Garfield taught himself to write fiction by imitating authors such as Lewis Carroll, Hans Christian Andersen, Jonathan Swift, Daniel Defoe, and Robert Louis Stevenson. Although usually categorized as a writer for juveniles, he prefers to call his books "family novels," accessible to the intelligent twelve-yearold and still enjoyable for the adult.
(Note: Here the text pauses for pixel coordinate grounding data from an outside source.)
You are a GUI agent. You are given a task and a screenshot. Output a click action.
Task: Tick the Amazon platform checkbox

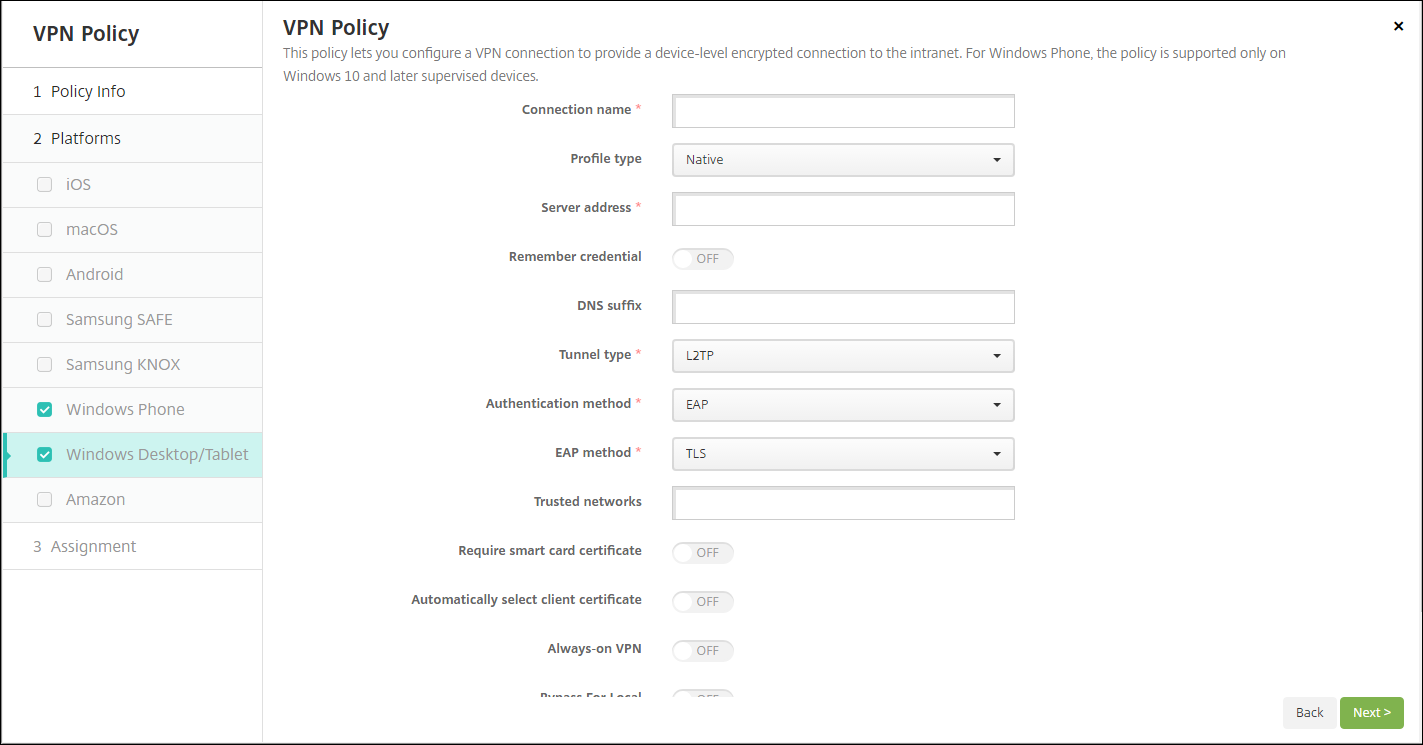coord(44,500)
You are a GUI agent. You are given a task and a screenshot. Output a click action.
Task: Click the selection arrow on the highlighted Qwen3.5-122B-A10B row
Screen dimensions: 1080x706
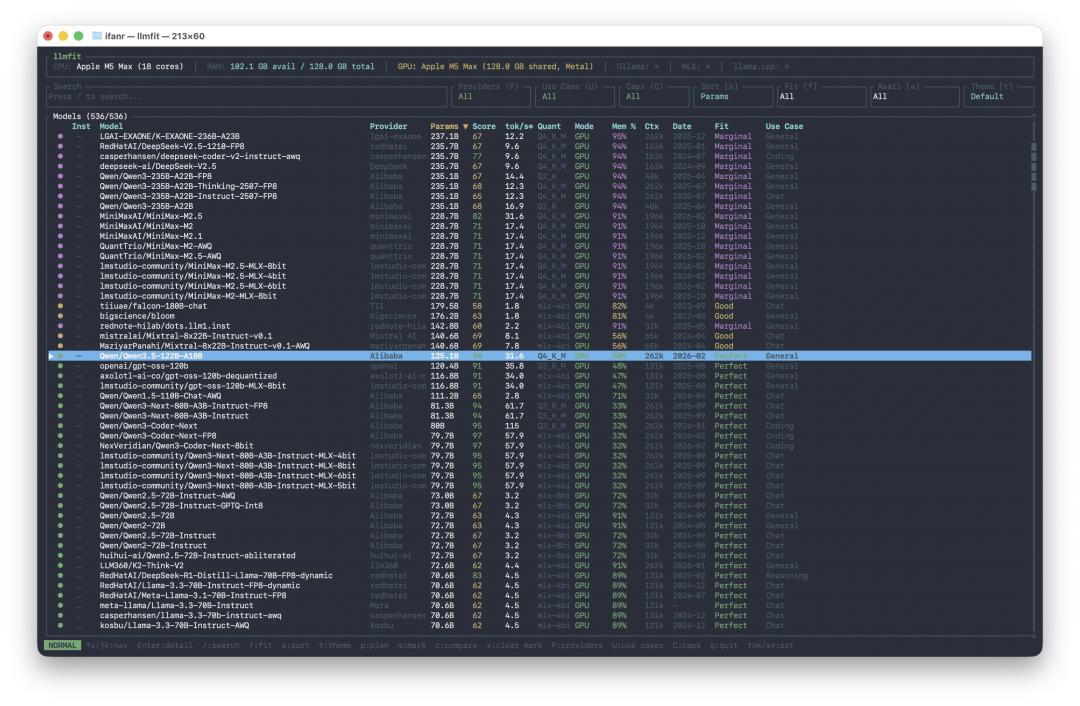[x=51, y=355]
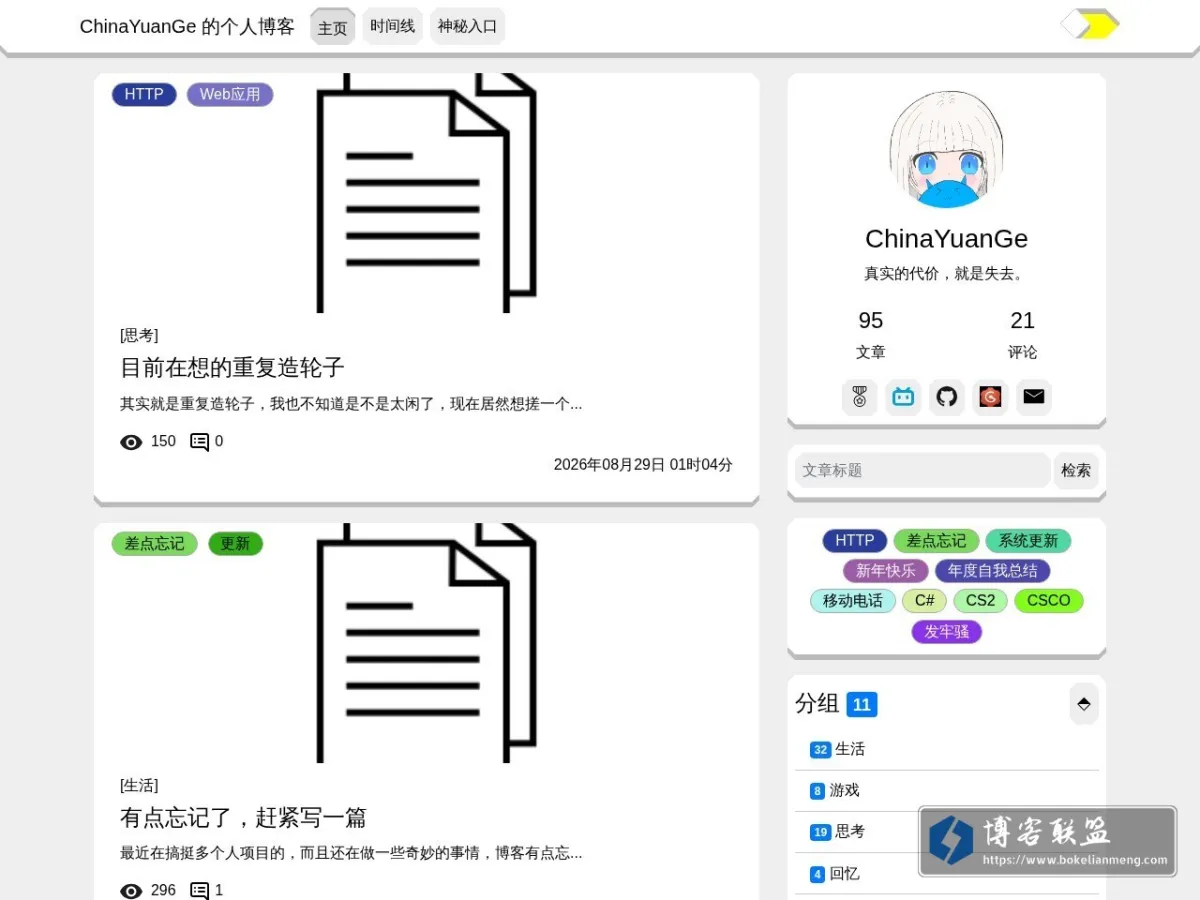Image resolution: width=1200 pixels, height=900 pixels.
Task: Click the 检索 search button
Action: [1076, 470]
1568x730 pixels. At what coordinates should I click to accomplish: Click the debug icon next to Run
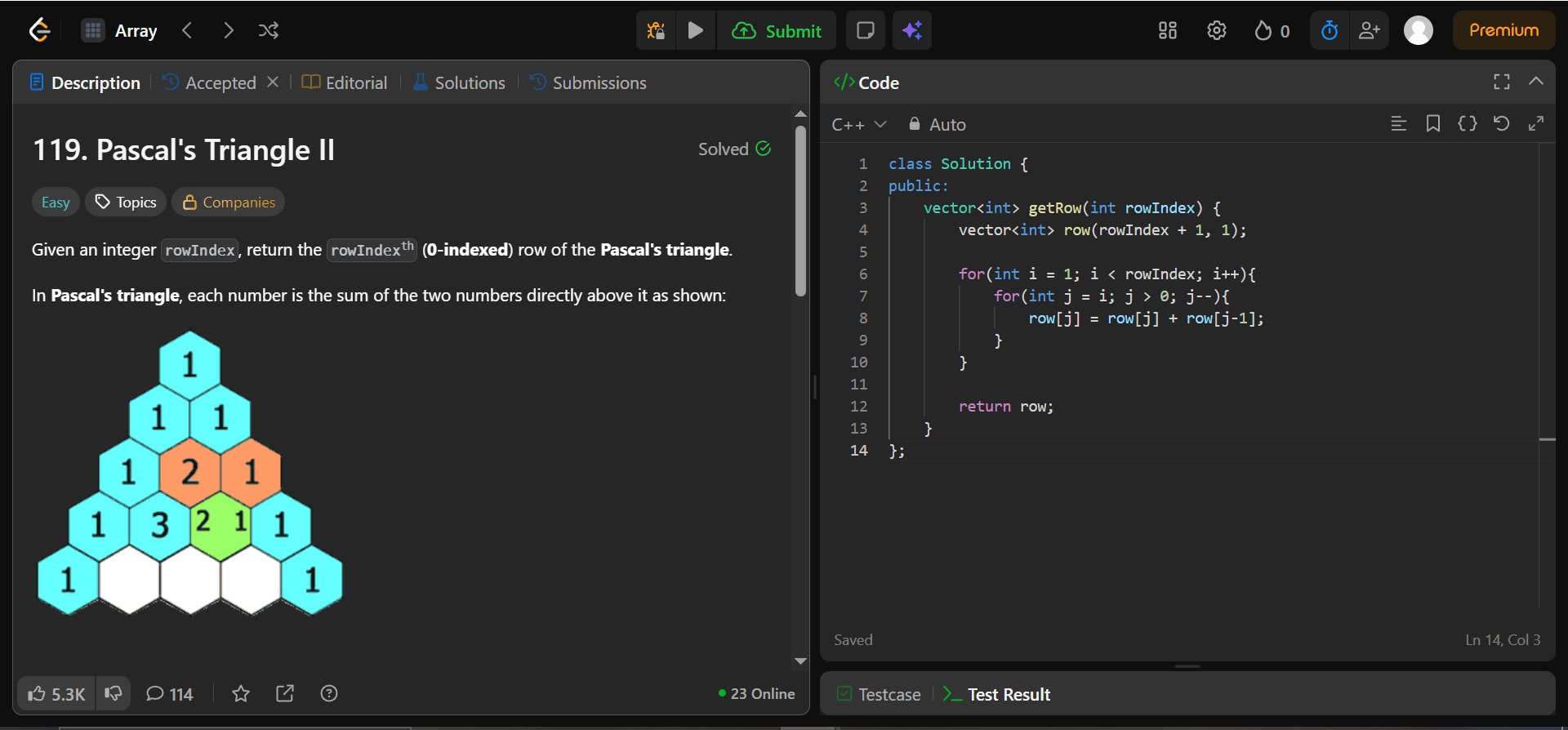click(656, 31)
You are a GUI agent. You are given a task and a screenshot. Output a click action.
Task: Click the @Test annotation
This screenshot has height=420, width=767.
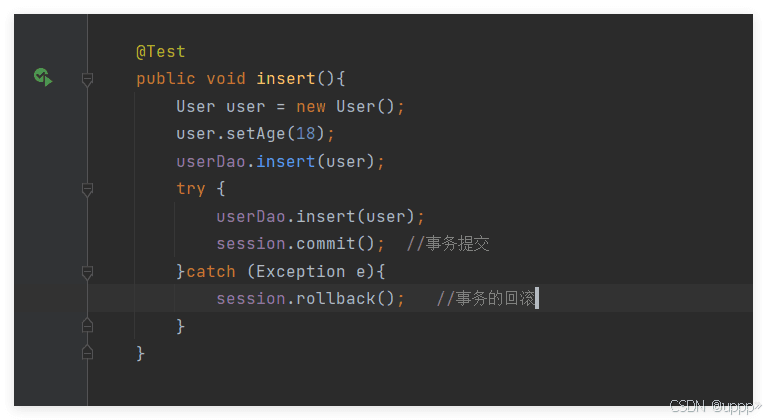(161, 51)
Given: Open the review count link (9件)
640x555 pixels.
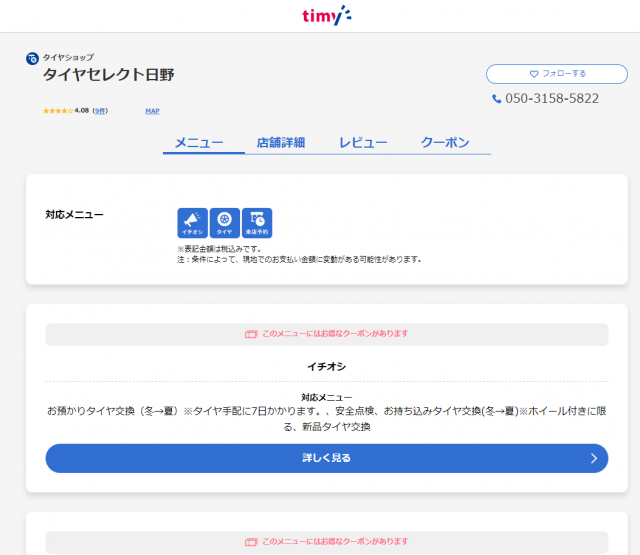Looking at the screenshot, I should (100, 111).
After writing various stories aimed at the adult reader, Garfield achieved his first real success with Jack Holborn, originally submitted as an adult novel but published in shortened form as a juvenile book. Inspired by Robert Louis Stevenson's Master of Ballantrae, Garfield's novel is likewise set in the eighteenth century. Garfield found he had an affinity for this historical period. He has subsequently published dozens of novels, mostly adventure tales for young adults and usually set in London or southern England during the eighteenth century. He has also published short stories, a play, a nonfiction book about eighteenth-century England, and several retellings of classic tales and myths. Garfield also completed The Mystery of Edwin Drood, Charles Dickens's unfinished novel, successfully matching the Victorian writer's style and spirit.

Garfield's books have received several awards, including the prestigious Carnegie Medal of the British Library Association for The God Beneath the Sea, a retelling of Greek myths on which he collaborated with Edward Blishen. Three of his books have been runnersup for the Carnegie Medal: Smith, Black Jack, and The Drummer Boy.